As for Trump, who has threatened to annexe Greenland, snatched Maduro, and started a forever war with Iran which threatens to plunge the global south into penury: are our minds really prepared to contemplate the worst he could inflict before leaving office in 2029?

Appointing Mandelson was a screw-up, which Keir Starmer will rightly have to go on apologising for. The state failure revealed by the Robbins case – a negative vetting form presented as “borderline” by a senior official and never seen by Robbins himself – is a symptom of the broader moral failure of the policy elite.

We can imagine bad, but we rarely contemplate the possibility of evil. The “good chap” theory of government has failed repeatedly in the face of miscreants – from Jeremy Thorpe to Boris Johnson. But it risks failing absolutely in this time of monsters.

As an atheist, in a secular political culture, I am well aware that my attitude to evil is determined by the Christianity of my upbringing. It is, in our collective mental model, a “lapse from good”, not an equal and opposite force to good.

After reading the Epstein files, and studying historical figures like Globochnik, I am no longer sure of that.
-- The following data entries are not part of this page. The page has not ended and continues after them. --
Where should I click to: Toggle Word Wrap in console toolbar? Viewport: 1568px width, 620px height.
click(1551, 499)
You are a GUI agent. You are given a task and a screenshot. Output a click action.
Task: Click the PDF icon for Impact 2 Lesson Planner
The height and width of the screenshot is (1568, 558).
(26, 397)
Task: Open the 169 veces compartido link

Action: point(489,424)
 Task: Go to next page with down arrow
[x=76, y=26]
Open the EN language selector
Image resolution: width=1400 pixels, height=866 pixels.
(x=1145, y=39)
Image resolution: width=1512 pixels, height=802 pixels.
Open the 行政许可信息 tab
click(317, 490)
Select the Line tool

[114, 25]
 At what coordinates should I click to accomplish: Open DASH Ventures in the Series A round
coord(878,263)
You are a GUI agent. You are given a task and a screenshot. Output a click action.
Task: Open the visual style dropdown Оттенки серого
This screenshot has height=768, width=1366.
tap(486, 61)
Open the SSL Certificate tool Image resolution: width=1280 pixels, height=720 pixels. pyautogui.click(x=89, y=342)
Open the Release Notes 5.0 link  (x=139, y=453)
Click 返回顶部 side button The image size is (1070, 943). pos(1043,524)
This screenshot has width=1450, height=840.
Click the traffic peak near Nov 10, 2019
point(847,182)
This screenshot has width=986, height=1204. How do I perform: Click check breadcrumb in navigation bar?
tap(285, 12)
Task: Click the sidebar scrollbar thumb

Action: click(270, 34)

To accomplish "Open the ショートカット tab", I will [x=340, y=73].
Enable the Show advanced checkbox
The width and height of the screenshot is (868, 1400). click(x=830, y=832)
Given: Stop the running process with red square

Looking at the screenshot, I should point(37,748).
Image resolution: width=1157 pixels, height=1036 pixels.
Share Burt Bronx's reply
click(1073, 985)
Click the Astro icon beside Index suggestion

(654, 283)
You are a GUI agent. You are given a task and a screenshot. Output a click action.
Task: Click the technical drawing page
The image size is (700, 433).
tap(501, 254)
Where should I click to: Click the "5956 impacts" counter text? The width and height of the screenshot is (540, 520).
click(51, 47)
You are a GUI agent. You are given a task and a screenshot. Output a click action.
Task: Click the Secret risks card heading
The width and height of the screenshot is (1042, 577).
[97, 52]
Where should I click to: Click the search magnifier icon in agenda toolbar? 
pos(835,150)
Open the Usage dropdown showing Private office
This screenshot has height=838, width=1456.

The Manichean alternative – that humans are a battleground in the struggle between altruism and a radically inhuman destructiveness – ought at least to be considered.

We are dealing with an out-of-control elite for whom the rest of us don’t matter. For them, we are, to use the far right epithet beloved of Dominic Cummings, “NPCs”: non-playing characters in the computer game of life.

We need, in response, to develop a political morality that is far better equipped to counter the dangers posed by the Epstein class.